Glossary

Terminology used across Jesse Robbins' writing on DevOps, chaos engineering, AI developer tools, and seed-stage investing.

AI developer tools

Software that helps engineers build, ship, and operate AI-powered applications, including agent frameworks, evaluation harnesses, vector databases, and inference platforms.

Chaos engineering

The practice of deliberately injecting failure into production systems to learn how they fail, originated in Jesse's GameDay exercises at Amazon.

Configuration management

Automated, declarative control of server and application state. Chef, which Jesse cofounded, was a foundational configuration management tool.

Developer tools

Software that other software engineers use as part of building, shipping, or operating applications.

DevOps

A movement that emerged around 2009 to merge software development and operations practices. Jesse cofounded the DevOps movement and the Velocity Conference that catalyzed it.

GameDay

A structured exercise in which engineers deliberately break parts of a production system to test resilience and team response.

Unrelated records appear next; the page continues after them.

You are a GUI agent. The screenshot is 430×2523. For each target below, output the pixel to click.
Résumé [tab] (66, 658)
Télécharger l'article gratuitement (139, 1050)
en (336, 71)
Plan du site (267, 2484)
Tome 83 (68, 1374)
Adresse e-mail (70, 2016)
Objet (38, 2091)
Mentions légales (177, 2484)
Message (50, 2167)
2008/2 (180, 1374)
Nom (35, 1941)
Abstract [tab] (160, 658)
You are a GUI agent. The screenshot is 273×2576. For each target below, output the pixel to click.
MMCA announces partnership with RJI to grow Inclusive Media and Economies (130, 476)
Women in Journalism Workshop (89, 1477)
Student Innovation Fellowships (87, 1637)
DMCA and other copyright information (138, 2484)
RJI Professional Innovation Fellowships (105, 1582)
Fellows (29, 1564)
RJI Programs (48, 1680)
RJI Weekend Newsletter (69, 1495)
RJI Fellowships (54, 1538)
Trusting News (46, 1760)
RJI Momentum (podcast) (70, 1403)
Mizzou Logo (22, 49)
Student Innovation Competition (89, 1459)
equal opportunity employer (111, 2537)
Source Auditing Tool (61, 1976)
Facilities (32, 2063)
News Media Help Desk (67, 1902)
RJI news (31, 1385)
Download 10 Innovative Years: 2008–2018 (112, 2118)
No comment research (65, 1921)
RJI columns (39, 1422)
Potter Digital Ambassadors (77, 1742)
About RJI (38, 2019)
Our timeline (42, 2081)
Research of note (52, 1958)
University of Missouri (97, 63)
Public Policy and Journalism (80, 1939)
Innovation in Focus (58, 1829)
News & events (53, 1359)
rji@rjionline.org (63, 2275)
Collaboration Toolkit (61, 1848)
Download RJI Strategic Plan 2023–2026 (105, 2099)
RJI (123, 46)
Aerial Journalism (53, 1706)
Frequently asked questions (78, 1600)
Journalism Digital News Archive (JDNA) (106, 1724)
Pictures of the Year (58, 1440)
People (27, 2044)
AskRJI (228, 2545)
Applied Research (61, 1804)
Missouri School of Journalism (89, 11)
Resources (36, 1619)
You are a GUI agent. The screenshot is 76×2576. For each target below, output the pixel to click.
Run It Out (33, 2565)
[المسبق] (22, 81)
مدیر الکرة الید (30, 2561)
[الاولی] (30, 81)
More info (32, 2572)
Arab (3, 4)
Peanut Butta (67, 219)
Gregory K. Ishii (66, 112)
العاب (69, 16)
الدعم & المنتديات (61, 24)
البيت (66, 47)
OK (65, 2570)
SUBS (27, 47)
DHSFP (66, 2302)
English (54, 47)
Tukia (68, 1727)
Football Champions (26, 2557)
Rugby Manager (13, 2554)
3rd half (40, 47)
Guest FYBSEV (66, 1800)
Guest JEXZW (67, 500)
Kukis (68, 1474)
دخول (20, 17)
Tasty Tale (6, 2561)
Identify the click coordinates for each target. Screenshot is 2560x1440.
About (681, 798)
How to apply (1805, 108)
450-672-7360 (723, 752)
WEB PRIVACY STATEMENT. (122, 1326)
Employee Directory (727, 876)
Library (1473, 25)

Jesse created GameDay at Amazon.

Immutable infrastructure

A pattern where servers are never modified after deployment; changes are made by replacing the entire instance.

Incident management

The discipline of responding to, communicating about, and learning from production failures.

Infrastructure as code

Managing infrastructure through versioned, declarative source code rather than ad-hoc commands.

Observability

The ability to understand a system's internal state from its external outputs (logs, metrics, traces).

Platform engineering

The practice of building internal developer platforms that abstract infrastructure complexity from product teams.

Resilience engineering

A field of study focused on how complex systems adapt to and recover from failure.

Seed-stage investing

Investing at the earliest stage of a company's life, typically pre-product or just after first customers.

Site reliability engineering (SRE)

A discipline that applies software engineering practices to operations, originated at Google and shaped by ideas Jesse advanced at Amazon.

Web operations

The practice of running internet-scale services. Jesse coedited the O'Reilly book of the same name.